=== Source passage ===

Washington, D.C. (PRWEB) January 12, 2009

Sheila Bair, who was named chairperson of the Federal Deposit Insurance Corporation (FDIC) in 2006, has reiterated her view that the best approach to resolving the current housing crisis is to encourage lenders to renegotiate mortgages with homeowners.

Bair’s proposal calls for a loan modification program so that payments are reduced to 31% of homeowners’ gross income (Sasseen & Francis, 2008). The federal government would guarantee to cover part of the losses if the homeowners re-default despite this assistance. Bair claims that this approach would save 1.5 million homeowners and would cost the federal government approximately $ 24.4 billion (Sasseen & Francis, 2008).

The proposed approach has faced a barrage of criticisms and doubts. Some have claimed that the renegotiation of millions of mortgage loans will take too long to have a practical effect (Wallison & Pinto, 2008). Others have pointed out that it will be difficult to renegotiate certain types of loans, particularly those that have been securitized, or sold to investors (Sasseen & Francis, 2008). Critics have also argued that previous efforts to renegotiate mortgages have not been particularly successful. Specifically, there is evidence that more than half of the mortgages renegotiated during 2008 are already at least 30 days past due (Sasseen & Francis, 2008). Treasury Secretary Hank Paulson argues that Bair’s plan is problematic because it increases government expenditures and it rewards banks when homeowners default (Sasseen & Francis, 2008).

Alternative solutions have been proposed for the housing mess, but these too have perceived flaws. For example, bailing out the major mortgage companies might simply encourage further risky practices in the future (Murphy, 2008). Treasury Secretary Paulson claims that the best approach is to reduce mortgage rates, in order to encourage more home purchases. However, this approach has been criticized because it won’t help borrowers who are already in trouble (Sasseen & Francis, 2008). Martin Feldstein, a Harvard economist, has suggested that the federal government should make loans to troubled homeowners to cover 20% of their mortgages (Feldstein, 2008). However, this raises the risk of borrowers, in turn, defaulting on their debts to the government (Murphy, 2008). There is, additionally, widespread sentiment that helping companies or borrowers who got themselves into trouble is unfair to those who made more reasonable financial decisions.

=== Available data ===
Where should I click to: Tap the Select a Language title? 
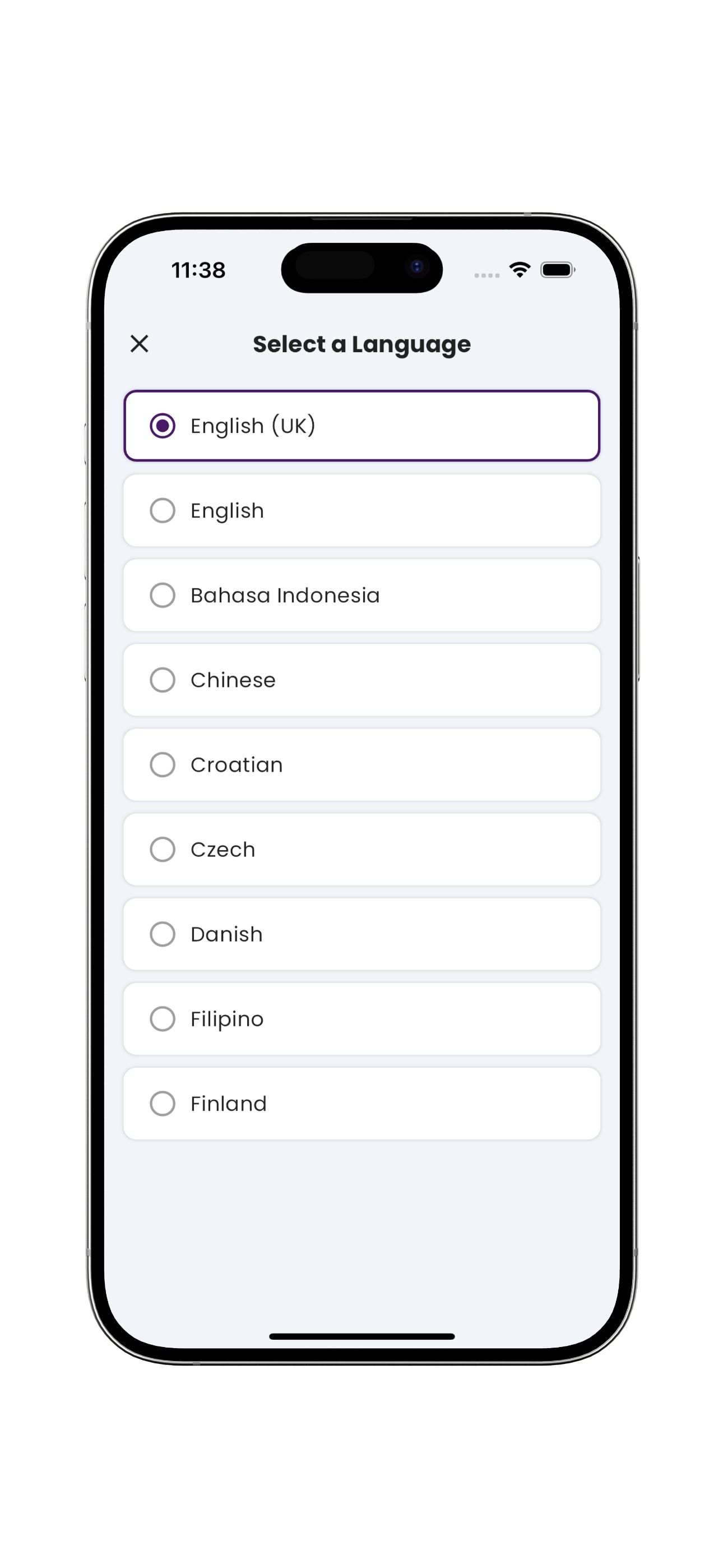click(362, 344)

=== Written exercise 1 ===
In the housing crisis passage, what share of gross income would Bair's loan modification program set as the ceiling for homeowners' payments?
=== Written exercise 2 ===
Return the part of the housing crisis passage from "Bair’s proposal calls" to "billion (Sasseen & Francis, 2008).", copied word for word.

=== Final answer 1 ===
31% of homeowners' gross income.

=== Final answer 2 ===
Bair’s proposal calls for a loan modification program so that payments are reduced to 31% of homeowners’ gross income (Sasseen & Francis, 2008). The federal government would guarantee to cover part of the losses if the homeowners re-default despite this assistance. Bair claims that this approach would save 1.5 million homeowners and would cost the federal government approximately $ 24.4 billion (Sasseen & Francis, 2008).